EXTRAIT ▸
========

L’analyse des interventions médiatiques récemment effectuées par Fournier permet d’identifier trois principaux chevaux de bataille : la dérèglementation de la construction domiciliaire, le retour en présentiel des travailleurs au centre-ville de Montréal et l’allègement fiscal de l’immobilier. Autant de mesures réputées être écoresponsables en ce qu’elles contribueraient à la « densité heureuse », tout étant compatible avec la poursuite d’un régime d’accumulation basé sur la croissance des projets d’infrastructures et du pouvoir d’achat individuel4.
Fournier plaide donc en premier lieu pour un assouplissement des règlements municipaux limitant la superficie maximale autorisée pour la construction de nouveaux complexes domiciliaires de type condominium. Le cœur de son argumentaire s’appuie sur la pénurie de logements qui sévit dans la région métropolitaine de Montréal. Le développement de mégaprojets immobiliers représente selon lui la meilleure manière d’éviter l’exode des familles et des entreprises vers la banlieue et de freiner ainsi l’étalement urbain. Il apparaît par conséquent primordial de lever les restrictions limitant la superficie constructible, faute de quoi « forcément, on limite le nombre de logements, et […] cela porte atteinte à l’abordabilité5 ». Il importe de préciser en contrepartie que le cadre règlementaire actuel de la Ville de Montréal prévoit une certaine flexibilité en cette matière, à la condition que les nouveaux immeubles comportent des logements sociaux, une dérogation qualifiée d’arbitraire par l’ancien ministre. L’omission par ailleurs systématique dans son discours de la question de l’accès inégal à la propriété dépeint comme allant de soi un lien pourtant ténu entre la multiplication des projets immobiliers et la poursuite du bien commun. Cette rhétorique laisse ainsi croire à la possibilité d’un maillage harmonieux entre l’intérêt financier des promoteurs et le besoin fondamental des Montréalais de se loger convenablement alors qu’il s’agit dans les faits d’un rapport asymétrique dicté par la maximisation de la rente foncière et l’endettement structurel des ménages.
Quoi qu’il en soit, Fournier insiste pour que les politiques publiques laissent davantage de place aux investisseurs privés dans la planification de l’aménagement urbain. L’octroi de ces compétences additionnelles, réclamées par l’ex-ministre à des fins de « coopération », a pour corollaire une marginalisation de la part de représentation citoyenne. Le principal intéressé estime effectivement souhaitable de réformer le processus d’approbation référendaire auquel sont tenues de se soumettre les municipalités avant d’autoriser des modifications au règlement d’urbanisme. Il s’agit d’une formule qui « bloque » selon lui les projets de densification, en permettant notamment que « l’intérêt particulier des voisins gagne sur l’intérêt commun6 ». Ainsi, sous le couvert d’un plaidoyer pour le dialogue et l’équité, se cache en réalité une stratégie discursive destinée à verrouiller l’espace urbain, en cherchant à imposer la conception des promoteurs pour tuer dans l’œuf toute possibilité de contestation populaire. Ramenée sur le plan environnemental, cette tentative de confiscation de l’espace se révèle particulièrement dommageable, et ce à deux niveaux. D’une part, les chantiers de construction, dont le financement obéit à une logique de contraction des coûts, ont systématiquement recours au béton, un matériau peu onéreux, mais dont la production nécessite de grandes quantités d’énergie et engendre d’importantes émissions de GES. L’accumulation de ce type de matière, en outre difficilement recyclable, configure la ville sur le long terme et restreint les possibilités d’écoconstructions. D’autre part, la trame urbaine ainsi définie fixe durablement les modes de production, de consommation et de transport associés à ces infrastructures, et ce pour des décennies à venir.

========

ENREGISTREMENTS FOURNIS ▸
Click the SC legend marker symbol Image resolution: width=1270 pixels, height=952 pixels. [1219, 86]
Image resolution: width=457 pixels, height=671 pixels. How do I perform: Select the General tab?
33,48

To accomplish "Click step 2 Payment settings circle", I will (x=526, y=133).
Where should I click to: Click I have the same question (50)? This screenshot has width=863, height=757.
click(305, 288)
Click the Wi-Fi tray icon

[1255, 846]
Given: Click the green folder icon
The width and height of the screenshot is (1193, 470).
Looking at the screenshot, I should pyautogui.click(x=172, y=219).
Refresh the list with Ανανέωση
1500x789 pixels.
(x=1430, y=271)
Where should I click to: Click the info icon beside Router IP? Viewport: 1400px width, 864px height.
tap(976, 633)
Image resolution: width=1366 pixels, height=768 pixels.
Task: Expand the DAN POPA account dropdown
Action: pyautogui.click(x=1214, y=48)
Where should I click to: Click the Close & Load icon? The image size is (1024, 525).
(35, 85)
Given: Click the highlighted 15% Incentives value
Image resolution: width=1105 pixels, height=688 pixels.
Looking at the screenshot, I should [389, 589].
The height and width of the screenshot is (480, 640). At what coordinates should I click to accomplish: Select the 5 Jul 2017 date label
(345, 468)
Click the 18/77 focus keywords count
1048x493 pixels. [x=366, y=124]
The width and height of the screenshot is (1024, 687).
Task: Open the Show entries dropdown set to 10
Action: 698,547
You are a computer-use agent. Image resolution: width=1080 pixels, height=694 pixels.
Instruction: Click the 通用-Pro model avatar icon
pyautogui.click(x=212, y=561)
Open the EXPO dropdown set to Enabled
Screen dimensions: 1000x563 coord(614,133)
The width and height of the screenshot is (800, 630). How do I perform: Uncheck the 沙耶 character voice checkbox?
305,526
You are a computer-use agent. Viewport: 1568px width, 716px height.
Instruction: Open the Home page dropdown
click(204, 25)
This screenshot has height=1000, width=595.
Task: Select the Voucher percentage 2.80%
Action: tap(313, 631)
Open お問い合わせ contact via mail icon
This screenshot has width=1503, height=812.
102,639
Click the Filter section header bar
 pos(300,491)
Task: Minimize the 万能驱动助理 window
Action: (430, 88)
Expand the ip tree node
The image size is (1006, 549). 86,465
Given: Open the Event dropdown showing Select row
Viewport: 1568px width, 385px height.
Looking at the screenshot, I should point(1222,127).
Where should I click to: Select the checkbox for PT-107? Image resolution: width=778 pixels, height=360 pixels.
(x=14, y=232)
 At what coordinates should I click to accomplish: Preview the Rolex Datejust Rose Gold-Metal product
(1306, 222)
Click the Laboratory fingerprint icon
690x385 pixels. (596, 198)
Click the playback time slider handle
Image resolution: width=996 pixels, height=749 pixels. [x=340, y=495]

========

CONSIGNE DONNÉE 1 ▸ Selon l'extrait, pourquoi Fournier veut-il lever les restrictions sur la superficie constructible ? Répondez en une à trois phrases.
CONSIGNE DONNÉE 2 ▸ D'après l'extrait, à quelle condition le cadre règlementaire de la Ville de Montréal accorde-t-il une certaine flexibilité en matière de superficie ?
CONSIGNE DONNÉE 3 ▸ Poursuivez l'extrait sur les positions de Fournier à partir de sa dernière phrase.
Les enregistrements n'ont aucun lien avec l'extrait.

RÉPONSE ATTENDUE 1 ▸ Fournier soutient que limiter la superficie constructible limite forcément le nombre de logements, ce qui nuit à l'abordabilité en pleine pénurie de logements dans la région de Montréal. Il voit dans les mégaprojets immobiliers le meilleur moyen d'éviter l'exode des familles et des entreprises vers la banlieue et de freiner l'étalement urbain.

RÉPONSE ATTENDUE 2 ▸ À la condition que les nouveaux immeubles comportent des logements sociaux.

RÉPONSE ATTENDUE 3 ▸
Le deuxième volet du discours analysé s’ancre dans la vision d’un espace urbain strictement consacré à la consommation, la compétition et l’attractivité. Cette conception est exprimée plus clairement sous la forme d’appels répétés en faveur de la levée des mesures temporaires de télétravail7. Fournier voit effectivement dans le retour hâtif des travailleurs au centre-ville une occasion de rétablir le cours normal des affaires. Ce faisant, il relègue les salariés à un rôle d’agents consommateurs, et souligne à plusieurs reprises leur poids économique, sans la moindre considération pour les émissions de GES encourues lors des navettes quotidiennes entre le domicile et le travail. Pour lui, l’enjeu réside strictement dans le rétablissement d’une gamme croissante d’offres de services amenés à devenir « facteurs d’attraction pour y venir travailler, consommer et résider8 ». Cette propension à réduire l’ensemble des rapports sociaux urbains à des impératifs de marché se révèle problématique à plusieurs égards.
Rappelons tout d’abord que parmi les commerces situés au pied des tours qui enserrent les quartiers centraux de Montréal, on compte principalement de grandes bannières dont les créneaux sont des biens à usage unique, et très peu d’entreprises locales. Ces multinationales de la restauration rapide, de l’hôtellerie ou encore de la location de stationnement sont également réputées pour offrir des emplois médiocres à des travailleurs souvent contraints par leur faible niveau de rémunération de s’établir dans des quartiers périphériques plus abordables. La poursuite d’un tel modèle de croissance implique donc paradoxalement que le développement commercial des villes se fasse dorénavant au prix d’un étalement urbain, sans parler de l’exacerbation du problème de rareté de personnel qui frappe d’ores et déjà l’ensemble de l’économie québécoise. Ce manque de préoccupation pour la disponibilité de la main-d’œuvre et la qualité des emplois destinés à être recréés met par ailleurs en relief le fait que les politiques urbaines de relance économique s’adressent essentiellement à une catégorie d’individus favorisés et reconduisent par la même occasion un ensemble d’inégalités et de rapports de domination sous-jacents à la promesse de consommation des travailleurs à col blanc. Promesse par ailleurs discutable, tant les modèles de quartiers d’affaires sont souvent désertés en dehors des horaires de bureau et loin d’offrir l’effervescence urbaine escomptée. Rappelons à ce titre que le centre-ville de Montréal se distingue précisément à l’échelle continentale du fait qu’il soit habité. Cet écart entre le mode de développement urbain proposé et la réalité empirique des quartiers centraux met donc en lumière le caractère idéologique du discours de Fournier.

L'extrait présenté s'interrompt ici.